EXTRAIT CHOISI:
· · · · ·

Le VIIe siècle semble avoir joué un rôle essentiel dans le rôle de la statuaire grecque, où celle-ci reçoit certains caractères qui la suivront pendant toute l'Antiquité. Vers 650 av. J.-C., l'utilisation du marbre dans la statuaire est de nouveau attestée, après des siècles de relatif abandon. Cette nouvelle utilisation fait suite, au début du VIIe siècle, à des productions en terre cuite d'assez grandes dimensions (dont des fragments ont été retrouvés en Crète et sur l'île de Thasos), et à l'usage du bois (notamment dans la technique du sphyrélaton, utilisée pour le groupe de Dréros par exemple) qui témoignent d'un art plus ambitieux que la petite plastique en terre cuite et en bronze.

· · · · ·

DONNÉES D'ENTRÉE:
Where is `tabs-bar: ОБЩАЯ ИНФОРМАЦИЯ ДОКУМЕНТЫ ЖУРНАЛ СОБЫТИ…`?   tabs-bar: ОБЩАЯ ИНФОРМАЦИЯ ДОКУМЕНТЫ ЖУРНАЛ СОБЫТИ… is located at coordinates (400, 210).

· · · · ·

CONSIGNE: Reproduisez intégralement l'extrait sur la statuaire grecque, sans en modifier un seul mot.

RÉPONSE:
Le VIIe siècle semble avoir joué un rôle essentiel dans le rôle de la statuaire grecque, où celle-ci reçoit certains caractères qui la suivront pendant toute l'Antiquité. Vers 650 av. J.-C., l'utilisation du marbre dans la statuaire est de nouveau attestée, après des siècles de relatif abandon. Cette nouvelle utilisation fait suite, au début du VIIe siècle, à des productions en terre cuite d'assez grandes dimensions (dont des fragments ont été retrouvés en Crète et sur l'île de Thasos), et à l'usage du bois (notamment dans la technique du sphyrélaton, utilisée pour le groupe de Dréros par exemple) qui témoignent d'un art plus ambitieux que la petite plastique en terre cuite et en bronze.